Marcus Garvey: From Jamaican Peasant To Potent Black World Leader By Stacy St. Hilaire

Garvey desk

In the meantime, he was engaging in other self-enriching activities. Marcus Garvey was becoming quite the orator. He took elocution lessons from Dr. J. Robert Love, Jamaica’s leading politician at the time, and studied the way ministers spoke in church.

Dr. Robert Love

Dr. Robert Love

“Joseph Robert Love, known as Dr. Robert Love, was a nineteenth-century Bahamian-born medical physician, clergyman, teacher, journalist, and an outstanding political figure. He lived, studied, and worked successively in the Bahamas, the United States, Haiti, and Jamaica. 
  
Love spent the last decades of his life in Jamaica, where he held political office, published a newspaper, and advocated for the island’s Black majority. His newspaper, the Jamaica Advocate (1894-1905) inspired Marcus Garvey at an early age. Later in life, Garvey was to recall,  “Much of my early education in race consciousness is from Dr. Love. One cannot read his Jamaica Advocate without getting race consciousness. If Dr. Love was alive and in robust health, you would not be attacking me, you would be attacking him.”
 
Love was born in the Bahamas before going to work as a teacher in Florida, where he became a clergyman in the Episcopalian Church. He also studied medicine and obtained a medical degree at the University of Buffalo in New York. He subsequently moved to Haiti, where he served as the rector of an Anglican church in Port-au-Prince and held a high post in the country’s medical department. Love was an admirer of Toussaint Louverture, one of Haiti’s famous founding fathers. After 10 years in Haiti, Love moved to Jamaica in 1889. There he started the Jamaica Advocate, which became an influential newspaper on the island. Love used the paper as a forum to express his concern for the living conditions of Jamaica’s Black population.
 
He was a staunch advocate of access to education for the majority of the population. He believed that girls, like boys, should receive secondary school education. In 1906, Love won the St. Andrew Parish seat in Jamaica’s general elections. He also served as chairman of the St. Andrew Parochial Board, as well as a Justice of the Peace in Kingston, the Kingston General Commissions, and as a Wolmer’s trustee. Love published two works, Romanism is Not Christianity (1892), and St. Peter’s True Position in the Church, Clearly Traced in the Bible (1897).  In 1906 Love’s health began to deteriorate, and by 1910 he had been forced to end his political career. He died on November 21, 1914, and was buried in the parish churchyard at Half Way Tree, near the city of Kingston. Love’s activism in favor of Jamaica’s economically depressed Black majority influenced later Jamaican and Caribbean activists. It is believed that Love’s Jamaica Advocate influenced Garvey’s own string of newspapers.”

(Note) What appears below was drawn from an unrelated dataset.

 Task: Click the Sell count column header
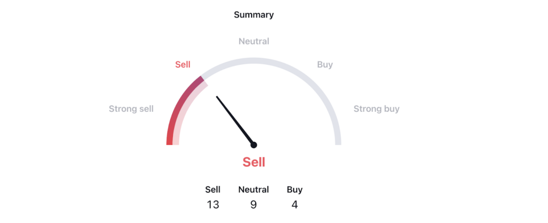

 He put those skills to the test in a nationwide speaking contest, but only came in third thanks to a heckler in the crowd. Still, no one could deny he had a gift when it came to oration. He also began to dabble in journalism. He worked on two newspapers and began to publish his own, titled Garvey’s Watchmen. Lastly, he joined The National Club staff as the assistant secretary. This club was unhappy with the colonial government and the way it limited Jamaican mobility. They sought more independence for Jamaicans to govern themselves and to look after their own affairs. Through all these pursuits in Kingston, Jamaica, he honed the skills that would become pertinent to his later success and laid the foundation of his legacy as one of the most prominent black leaders of all time.